A Solenidade
de Corpus Christi ajuda-nos a refletir sobre uma das dimensões da Eucaristia,
que é a da partilha. A partir desta dimensão, podemos inferir a dimensão social
deste Santíssimo Sacramento, por vezes esquecida na espiritualidade cristã.
Na Carta
Apostólica Mane Nobiscum Domine, São João Paulo II afirma que gostaria de
chamar a atenção dos fiéis para esta dimensão, porque sobre ela “recai em grande
medida a autenticidade da participação na Eucaristia celebrada em comunidade”
(n. 28).
Note-se que
o Pontífice não destaca aqui a exatidão do cumprimento das rubricas litúrgicas,
a confissão sacramental ou o jejum eucarístico, mas “o impulso que ela traz em
si por um empenho eficaz na edificação de uma sociedade mais equânime e
fraterna” (idem). Infelizmente ainda persistem em muitos cristãos uma
compreensão intimista e individualista deste Santíssimo Sacramento.
Combater as
causas geradoras da fome
No que tange
à fome, não bastam somente soluções assistenciais emergenciais que têm sido
praticadas com generosidade pela Igreja ao longo dos séculos. Sem deixar de
preocupar-se com as necessidades mais imediatas e com as situações de
emergência, é necessário ter um horizonte maior, que se preocupe com a
transformação das estruturas geradoras da miséria e da fome.
Existe
alimento para todos, afirmam os Bispos do Brasil. Portanto, a fome não é
resultado do aumento da população ou de outras causas naturais, mas fruto de um
sistema iníquo, que não distribui a renda, agravado com o desperdício (CNBB.

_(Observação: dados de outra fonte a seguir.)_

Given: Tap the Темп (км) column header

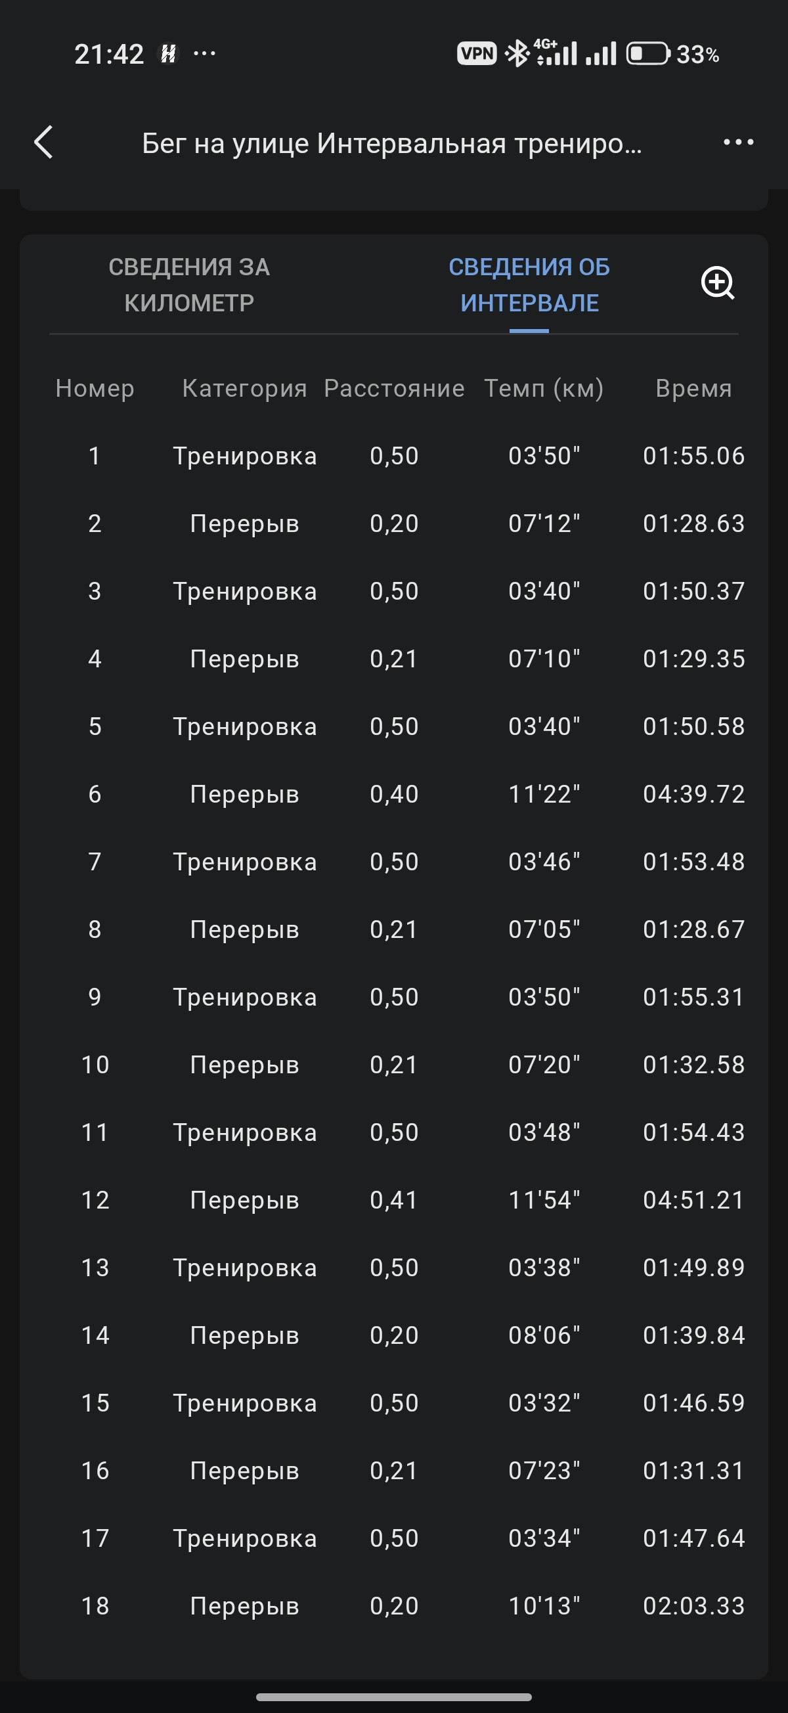Looking at the screenshot, I should (544, 388).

Exigências éticas de superação da miséria e da fome. Documento 69, n. 2).
João Paulo
II já afirmara anteriormente na Sollicitudo rei socialis que a miséria não é fruto
da fatalidade, mas de mecanismos perversos (n. 9) que se encarnam em
verdadeiras estruturas de pecado (n. 16). É necessário criar uma cultura da
solidariedade, que desmascare e desmonte estas estruturas perversas.
O Papa
Francisco não se cansa de dizer que não podemos dormir sossegados enquanto
houver pessoas com fome no mundo. Não podemos tolerar que se jogue comida no
lixo, enquanto há tantos famintos. O desafio “dai-lhes vós mesmos de comer” (Mc
6,37) implica um compromisso, tanto para transformar uma economia geradora de
morte, quanto para realizar pequenos gestos de solidariedade com os mais
sofredores (Evangelii Gaudium 53;188).
A
participação no banquete da Eucaristia tem sido para os cristãos um impulso
para a transformação da sociedade? Empenhar-se para diminuir a fome no mundo e
em volta de nós poderia ser uma boa maneira de se viver a Eucaristia.
Dai-lhes vós
mesmos de comer (Mc 6,37)
A prática de
Jesus se mostra no relato da multiplicação dos pães, que é narrada nos
evangelhos sinóticos e em João, com pequenas diferenças (Mc 6,30-44; Mt
14,13-21; Lc 9,10-17; Jo 6, 1-13).
Em todas as
narrativas Jesus se compadece com a fome do povo e provoca os discípulos. A
resposta desses é evasiva, dizendo que a multidão deve ser dispersada para
buscar alimento por si mesma. O desafio de Jesus, que atravessa os séculos e
chega até nós é: “Dai-lhes vós mesmos de comer” (Mc 6,37).
A saciedade
do povo somente ocorreu porque Jesus deslocou o coração dos discípulos da
lógica econômica que passa pelo dinheiro, para o eixo da partilha e da
solidariedade que passa pela compaixão. Primeiro veio a partilha, para que
depois aparecessem os doze cestos cheios.